__TEXT FOR ANALYSIS__.
════

Belarusian employees know that 29% of their salaries goes to support the current pensioners, but nevertheless pensions have remained remarkably low. A very unfavourable ratio between workers and pensioners (100 to 57) partially explain this. And in the future the share of pensioners will grow even further. This demographic time bomb may seriously undermine the social security system of Belarus. Now the government has proposed a new solution to the problem.
Will the Pensions’ Novelty Work?
By 2020, there will be 67 pensioners for every 100 working people. Each two workers will have to support three pensioners. The socialistic pay-as-you-go pension scheme used in the country has turned into an unbearable load for the nation.
Still Belarusian authorities do not want to consider fundamental changes in the current pension scheme. Instead, the government has chosen to motivate elderly people to work longer without giving them pensions.

════

__REQUIRED TASKS__.
**1)** According to the passage on Belarusian pensions, what share of their salaries do Belarusian employees know goes to support current pensioners?
**2)** Pick up the passage on Belarusian pensions at its last sentence and carry it forward.

__DATA BELOW__.
════

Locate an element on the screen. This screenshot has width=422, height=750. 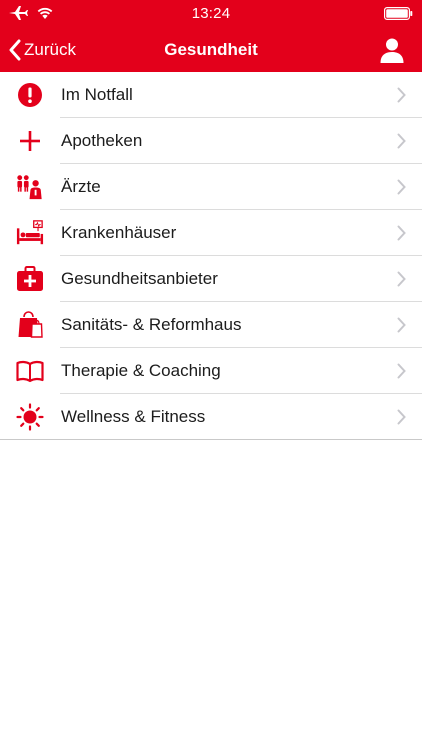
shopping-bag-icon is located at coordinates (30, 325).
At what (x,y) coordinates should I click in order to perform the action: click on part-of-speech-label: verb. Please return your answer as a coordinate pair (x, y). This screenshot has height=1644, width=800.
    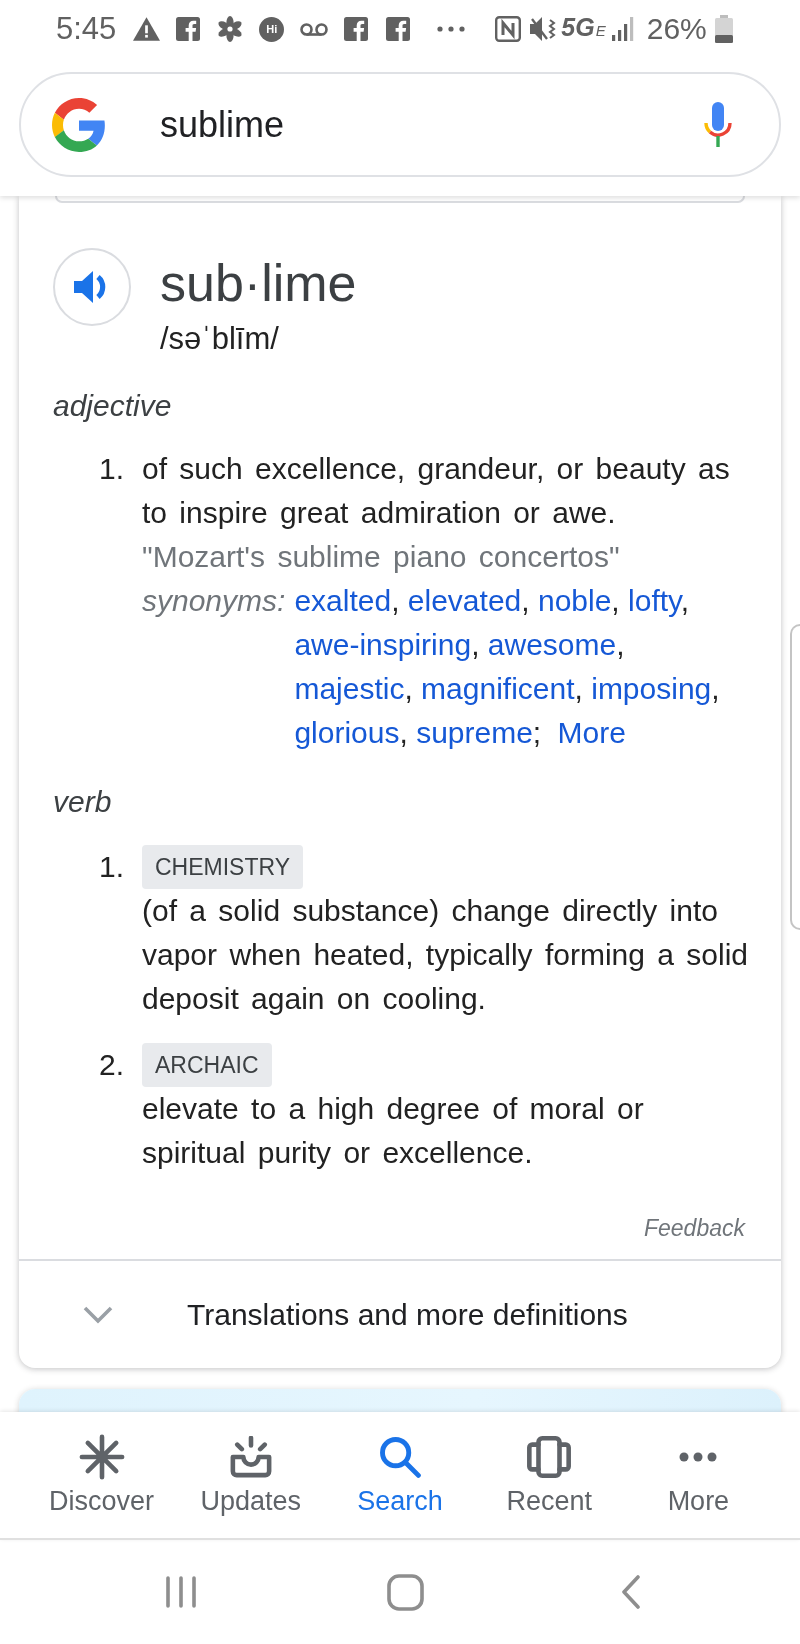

════

__ANSWERS__.
**1)** 29%

**2)**
After the pensions’ novelty has come into force, people reaching retirement age and willing to work further have to make an important choice. They may decide not to get state pensions while they work and thus increase their future pensions. Alternatively, they can get their pensions while working after retirement age, but their future pensions will not rise.
The right choice requires a careful calculation. If people work for five years after reaching the retirement age without getting pension during these years their future pension will increase by 50%. But during these five years they do not get any state pension. The lost pensions will come back to people only in ten years after they finally retire. Considering Belarusians life expectancy, that may be too late.
Another reason for low popularity of the new rules is very high inflation rate in Belarus. In 2011, inflation in Belarus was over 100% – the highest in the world. The promise of more Belarusian roubles in the future may turn out to be rather empty.
Shall Belarus Raise the Retirement Age?
Raising the retirement age seems like the simplest solution. Now it is one of the lowest in the world: 55 years for women and 60 years for men. But Lukashenka has declared that ageing people have asked him not to raise the retirement age and therefore he will not do so.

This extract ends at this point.